→ **Exercise prompt**
Each record should reappear exactly in your answer, minus any picture.

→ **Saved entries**
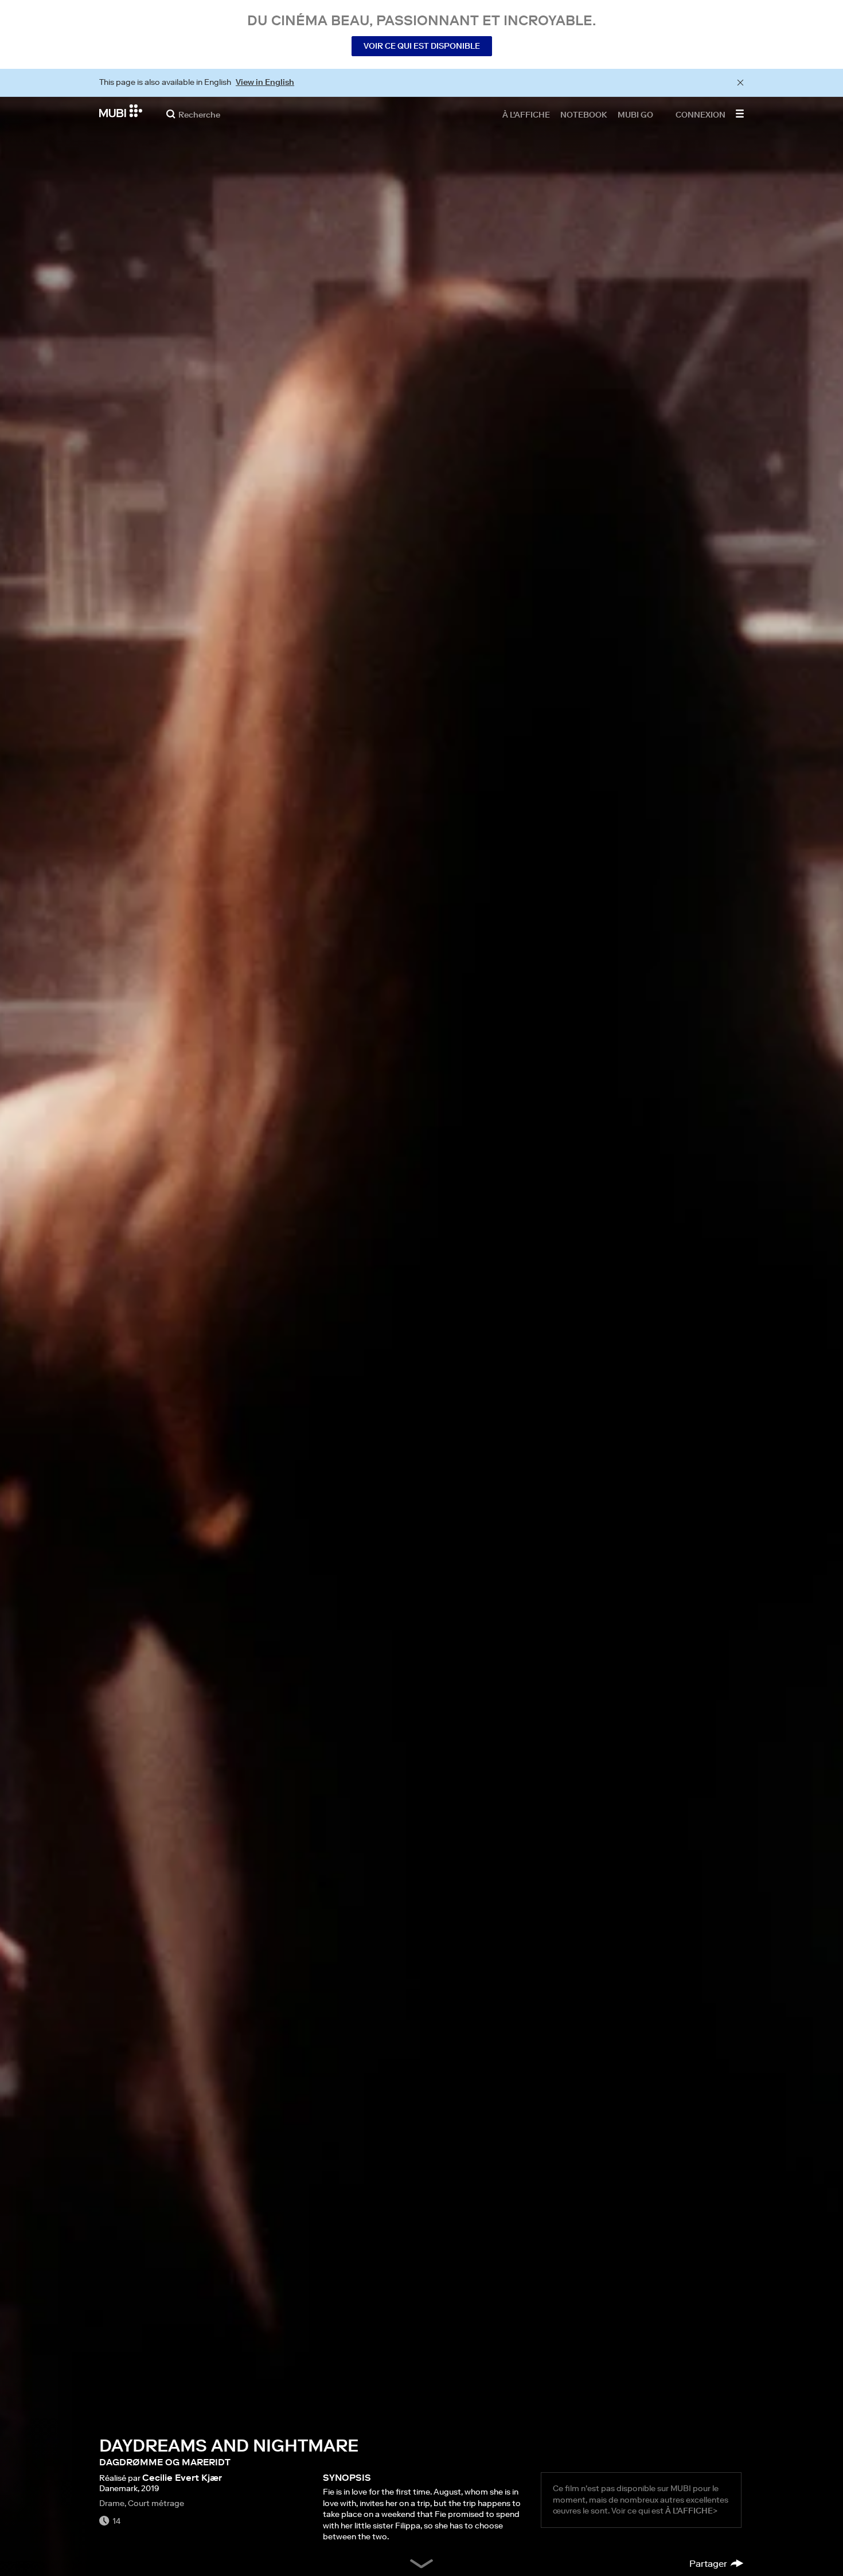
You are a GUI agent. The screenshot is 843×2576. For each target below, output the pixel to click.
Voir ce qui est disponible (422, 46)
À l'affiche (526, 114)
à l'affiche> (691, 2510)
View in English (265, 82)
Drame (111, 2503)
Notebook (583, 114)
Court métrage (156, 2503)
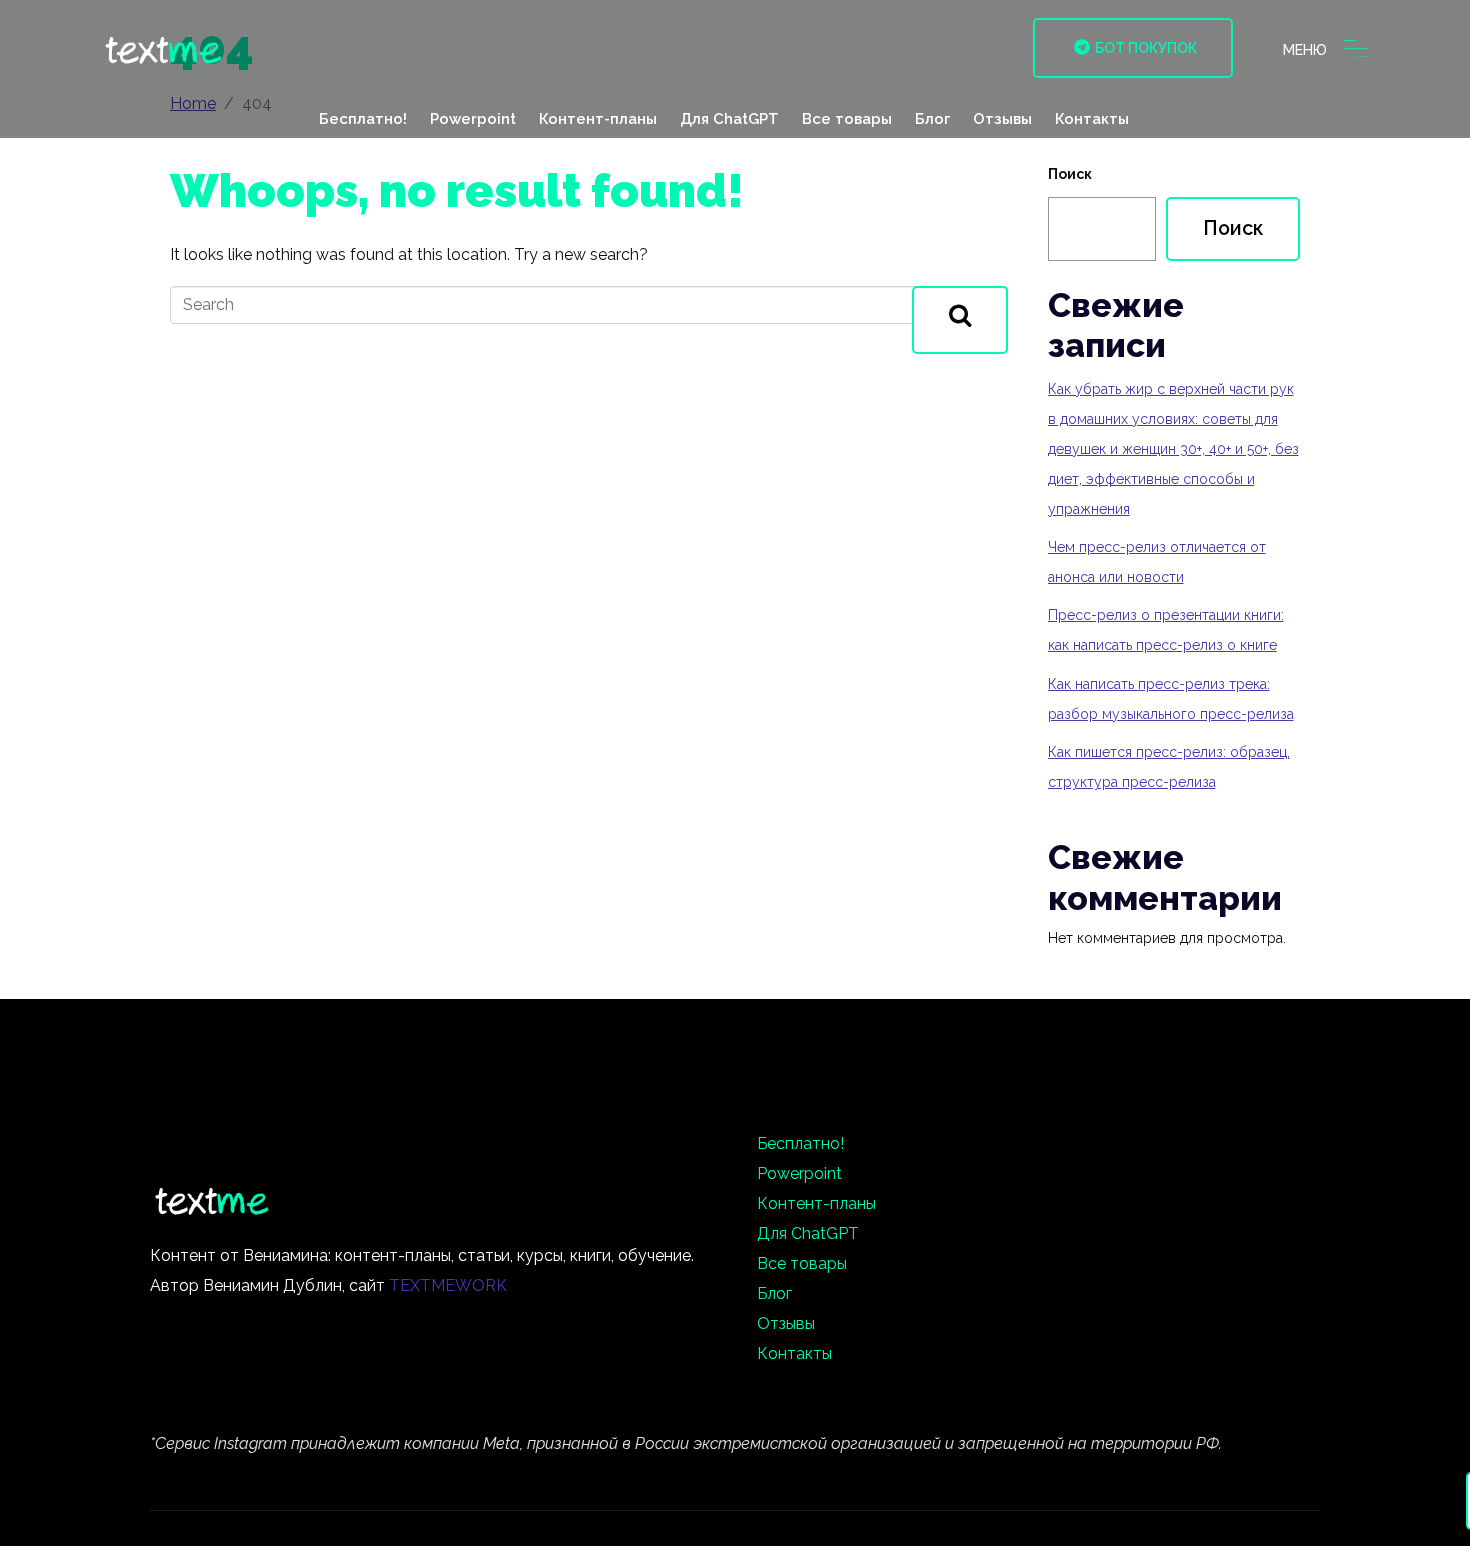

→ **Answer to this task**
You are a GUI agent. The screenshot is 843×2576. For each target below, output the pixel to click.
Voir ce qui est disponible (422, 46)
À l'affiche (526, 114)
à l'affiche> (691, 2510)
View in English (265, 82)
Drame (111, 2503)
Notebook (583, 114)
Court métrage (156, 2503)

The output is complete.